Eén keer naar de notaris voor meerdere schenkingen

Gepubliceerd op: 1 september 2021

Om vermogen over te hevelen, is het vaak interessant om elk jaar schenkingen in de vorm van schuldigerkenning te doen. Dan moet je elk jaar naar de notaris. Of toch niet?

Schuldigerkenning

Voor schenking in de vorm van schuldigerkenning wordt gekozen als de schenker niet beschikt over voldoende liquiditeiten om cash te schenken of de beschikbare cash daarvoor (nog) niet wil gebruiken. De schenker verklaart dan een schuld te hebben aan de begiftigde.

Schenking onder schuldigerkenning werkt in het kader van de erfbelasting alleen wanneer de schenking is vastgelegd in een notariële akte.

Elk jaar voordeel

Voor schenkingen aan kinderen geldt een vrijstelling (deze vrijstelling bedraagt voor 2021: € 6.604). Ook voor schenkingen aan kleinkinderen (en alle andere verkrijgers) kan een vrijstelling worden benut (deze vrijstelling bedraagt voor 2021: € 3.244).

Een andere reden om jaarlijks te schenken, is gelegen in het tarief van de erf- en schenkbelasting. Dat bedraagt namelijk (in 2021) voor de verkrijging (boven de vrijstelling) tot € 128.751: 10% en voor de verkrijging boven dit bedrag 20%. Dit zijn de tarieven voor schenkingen aan kinderen. Kleinkinderen betalen 18% en 36%.

Repeterende schenkingen

Deze vrijstellingen en het tariefopstapje kunnen elk jaar opnieuw worden benut. Dan moet uiteraard elk jaar opnieuw worden geschonken. Bij schenkingen in de vorm van schuldigerkenningen betekent dat een jaarlijks bezoek aan de notaris.

De voor de hand liggende oplossing is dat in één notariële akte wordt geregeld dat voor een reeks van jaren schuldig wordt erkend (een repeterende schenking). Maar daarvan neemt de Belastingdienst het standpunt in dat ze als één schenking moeten worden gezien, belast in het jaar waarin de notariële akte wordt verleden.

Losse notariële akten

Recent speelde voor Hof ’s-Hertogenbosch een iets andere situatie.
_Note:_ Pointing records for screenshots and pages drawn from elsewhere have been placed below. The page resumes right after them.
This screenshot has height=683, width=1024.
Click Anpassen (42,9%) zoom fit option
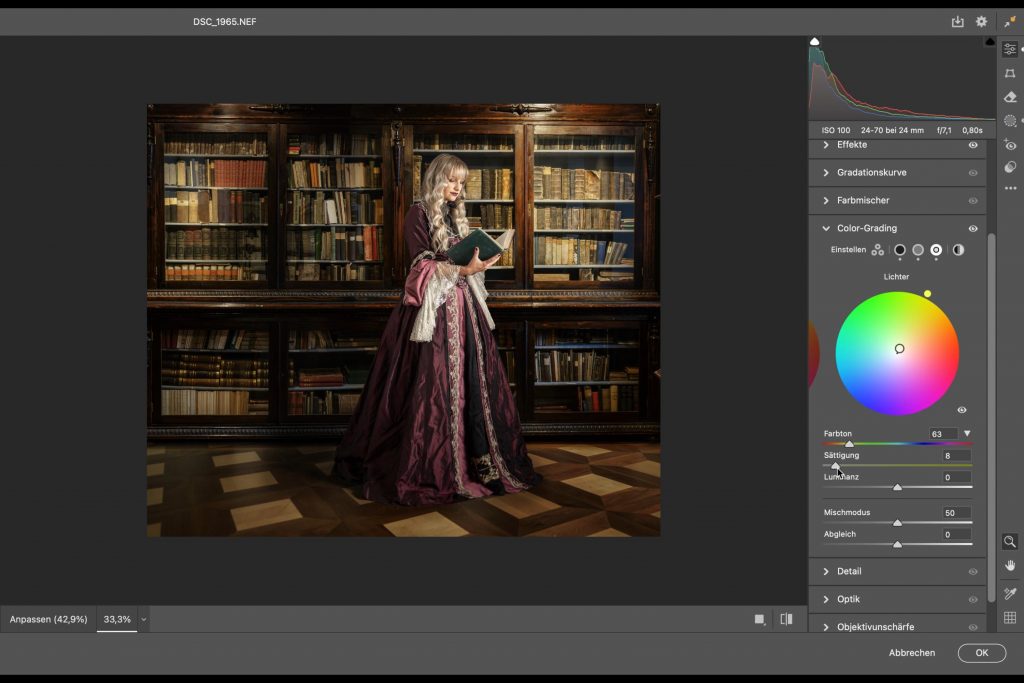(48, 620)
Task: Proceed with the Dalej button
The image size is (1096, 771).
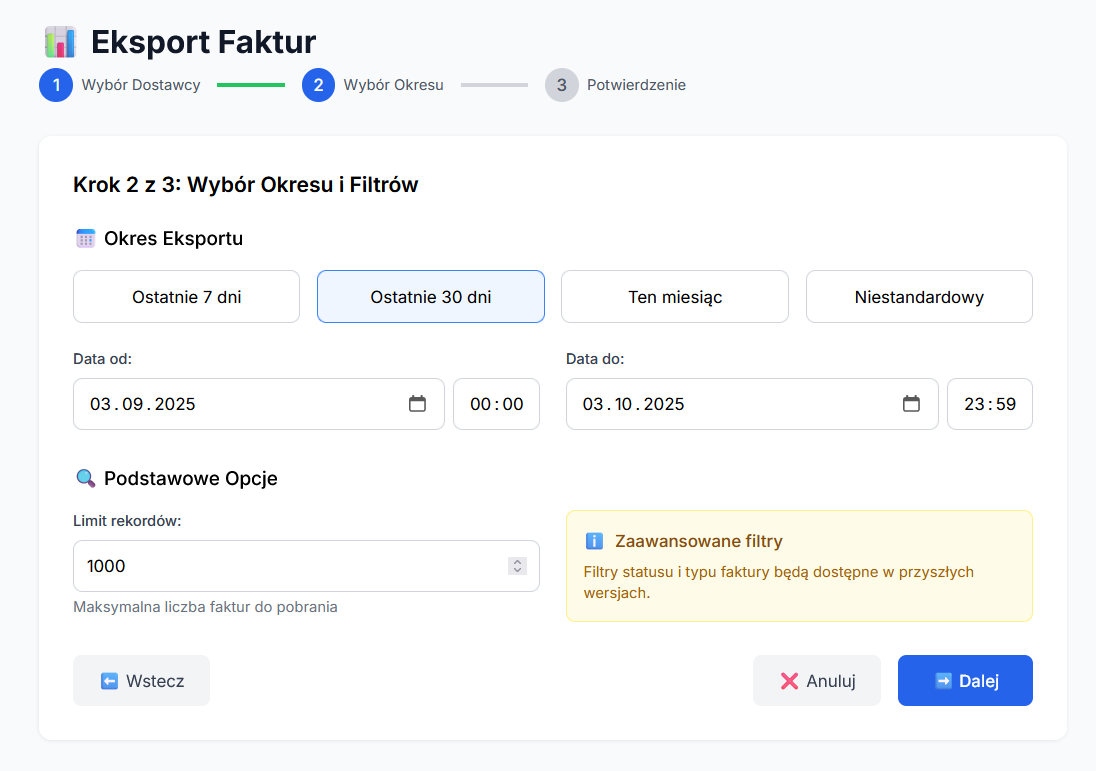Action: [x=964, y=681]

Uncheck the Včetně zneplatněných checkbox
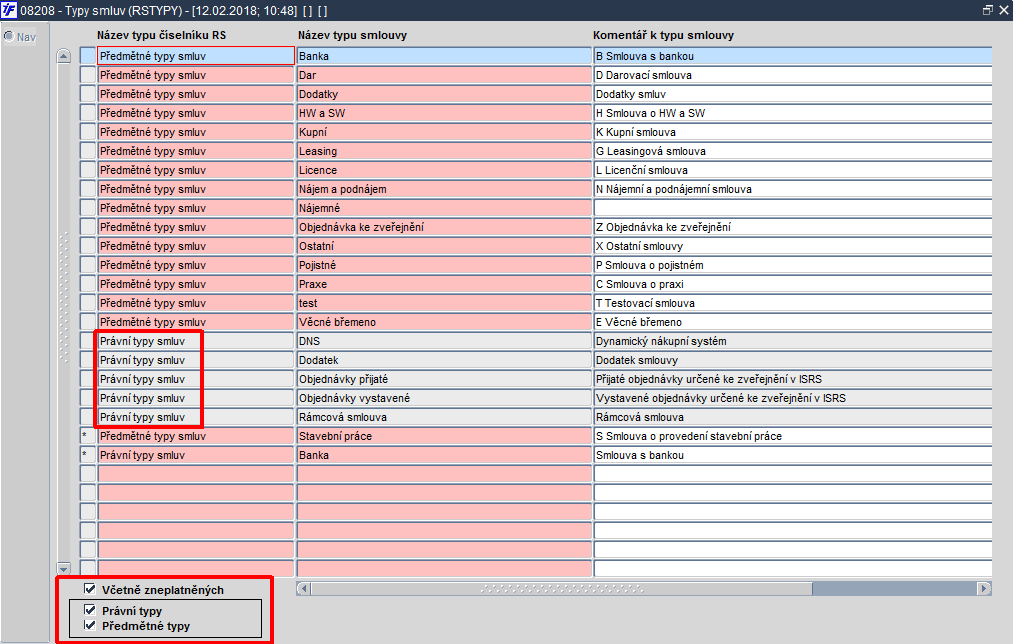pos(90,589)
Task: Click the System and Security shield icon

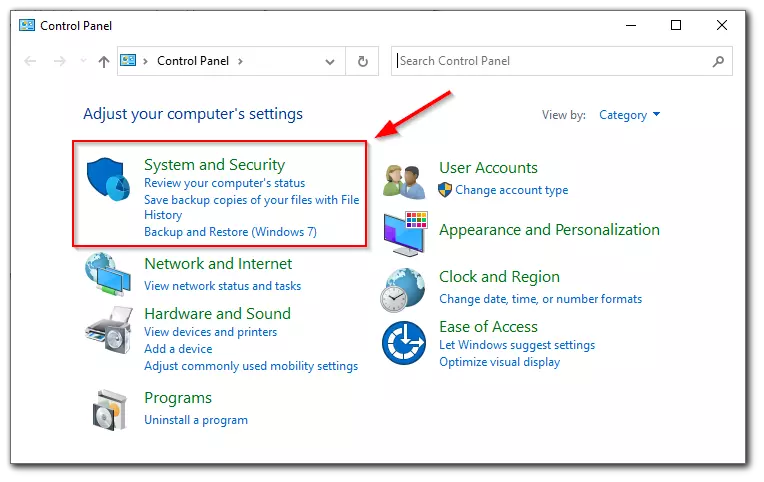Action: 108,179
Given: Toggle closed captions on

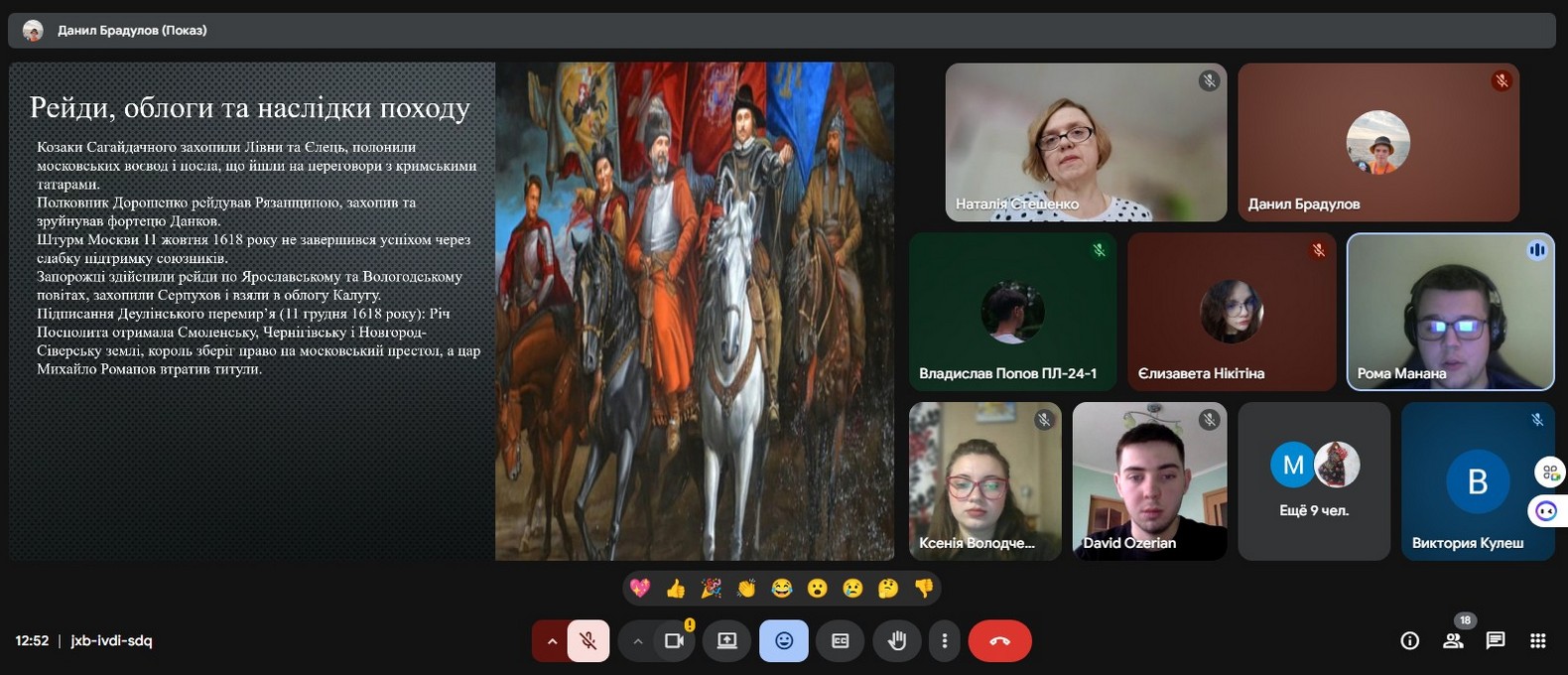Looking at the screenshot, I should (x=840, y=641).
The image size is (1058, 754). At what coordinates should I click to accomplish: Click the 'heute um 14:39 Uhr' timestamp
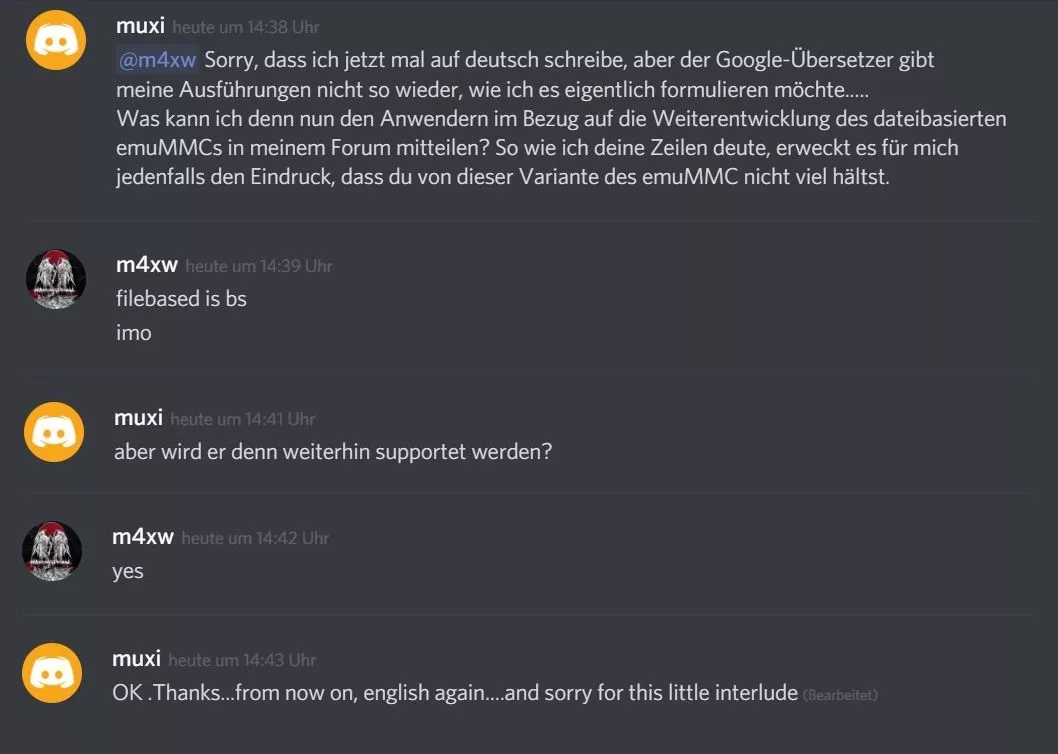(x=259, y=266)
Het ging hier om 5 losse notariële akten. Eentje waarin de schenking voor het betreffende jaar was geregeld. En 4 waarin de schenkingen voor elk van de volgende 4 jaren waren vastgelegd, onder de opschortende voorwaarde dat de schenker op het moment van de schenking nog in leven is.

Het Hof bevestigt het oordeel van de rechtbank dat deze 5 schenkingen niet als één geheel moeten worden beschouwd. Met vijf afzonderlijke rechtshandelingen zijn vijf afzonderlijke schenkingen tot stand gebracht. Door de opschortende voorwaarde worden de schenkingen belast in het jaar waarin aan de voorwaarde is voldaan.

Het ligt voor de hand dat de Belastingdienst de zaak ziet als een principekwestie en voorlegt aan de Hoge Raad.